When 12,000 child care providers were coerced into a government union by the Dayton administration, they fought back. The union had nothing to offer them, but wanted the increased membership clout and the annual dues. Fighting off powerful unions was costly and intimidating for care-givers in licensed child care centers, churches or home-based family businesses. Fortunately, a judge ruled the Governor’s action unlawful. When the eventual vote came, an overwhelming 72 percent of providers voted no.
Elites run the Met Council, a hotbed of planners who will reshape how we live, where we live, and how we transport ourselves. Their Thrive MSP 2040 plan will severely limit the number of single family homes in the suburbs, driving up the price; it will increase multi-family housing in the suburbs, requiring housing densities of five to 10 units per acre. It will spell out for each city how many units should be affordable. There will be few new roadways because we’ll be using transit. Thrive 2040 was approved in 2015 by the 17-member appointed, unelected Council, which has been given the authority to tax.
You’ve heard about public schools for 4-year-olds, but in the not-too-distant future, you’ll hear the education establishment call for schools for all children 0-5. This is how government plans to fix the achievement gap.

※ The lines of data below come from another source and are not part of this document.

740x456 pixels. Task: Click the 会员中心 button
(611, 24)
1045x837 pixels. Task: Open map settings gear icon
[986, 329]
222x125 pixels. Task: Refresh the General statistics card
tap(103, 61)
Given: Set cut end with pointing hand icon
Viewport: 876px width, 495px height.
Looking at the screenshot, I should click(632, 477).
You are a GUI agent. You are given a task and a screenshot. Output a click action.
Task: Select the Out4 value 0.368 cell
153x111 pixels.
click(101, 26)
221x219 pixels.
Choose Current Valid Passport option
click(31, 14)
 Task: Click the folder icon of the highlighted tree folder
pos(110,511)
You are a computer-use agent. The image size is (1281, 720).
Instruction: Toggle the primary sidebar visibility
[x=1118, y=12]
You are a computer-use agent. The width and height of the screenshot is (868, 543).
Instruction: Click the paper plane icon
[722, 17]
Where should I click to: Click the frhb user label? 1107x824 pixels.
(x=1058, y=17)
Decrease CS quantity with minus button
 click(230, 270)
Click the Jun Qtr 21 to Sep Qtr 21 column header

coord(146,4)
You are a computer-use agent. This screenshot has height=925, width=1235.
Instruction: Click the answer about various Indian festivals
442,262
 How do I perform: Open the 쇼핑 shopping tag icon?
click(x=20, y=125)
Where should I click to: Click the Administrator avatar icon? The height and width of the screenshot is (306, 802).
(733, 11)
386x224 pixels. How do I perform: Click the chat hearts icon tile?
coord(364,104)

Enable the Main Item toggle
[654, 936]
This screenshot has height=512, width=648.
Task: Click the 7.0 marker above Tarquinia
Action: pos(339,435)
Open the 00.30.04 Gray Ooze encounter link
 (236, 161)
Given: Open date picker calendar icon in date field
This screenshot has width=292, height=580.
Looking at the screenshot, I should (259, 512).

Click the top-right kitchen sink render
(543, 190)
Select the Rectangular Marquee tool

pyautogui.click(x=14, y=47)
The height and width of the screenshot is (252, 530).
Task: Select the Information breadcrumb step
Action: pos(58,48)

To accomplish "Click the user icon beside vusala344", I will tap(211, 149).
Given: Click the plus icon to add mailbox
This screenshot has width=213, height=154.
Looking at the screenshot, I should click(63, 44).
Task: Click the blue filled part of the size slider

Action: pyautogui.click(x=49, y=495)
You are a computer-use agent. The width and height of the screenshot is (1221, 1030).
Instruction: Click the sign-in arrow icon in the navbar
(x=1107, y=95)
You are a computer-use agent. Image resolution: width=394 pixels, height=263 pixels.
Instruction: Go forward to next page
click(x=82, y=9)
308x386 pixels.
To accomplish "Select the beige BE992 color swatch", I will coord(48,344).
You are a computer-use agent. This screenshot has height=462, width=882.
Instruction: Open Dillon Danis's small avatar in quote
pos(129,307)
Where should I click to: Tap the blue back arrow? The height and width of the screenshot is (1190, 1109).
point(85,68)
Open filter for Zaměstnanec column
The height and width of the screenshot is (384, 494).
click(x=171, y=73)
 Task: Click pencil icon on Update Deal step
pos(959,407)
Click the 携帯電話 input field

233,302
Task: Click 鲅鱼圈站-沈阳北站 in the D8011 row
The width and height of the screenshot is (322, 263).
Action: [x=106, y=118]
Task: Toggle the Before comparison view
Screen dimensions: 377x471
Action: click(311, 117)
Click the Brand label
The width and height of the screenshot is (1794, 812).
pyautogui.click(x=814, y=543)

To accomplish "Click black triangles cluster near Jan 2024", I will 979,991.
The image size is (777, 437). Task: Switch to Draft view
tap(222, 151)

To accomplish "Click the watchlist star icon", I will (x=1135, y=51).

Minnesota is already spending $900 million biennially on various child care assistance and early childhood learning programs to serve children under the age of 5. A system without parental choice, without parental involvement and paid for by taxpayers is one more example of expanding government for the sake of government.
In summary, be skeptical of government solutions and any promise that, by spending more money, government can fix these things.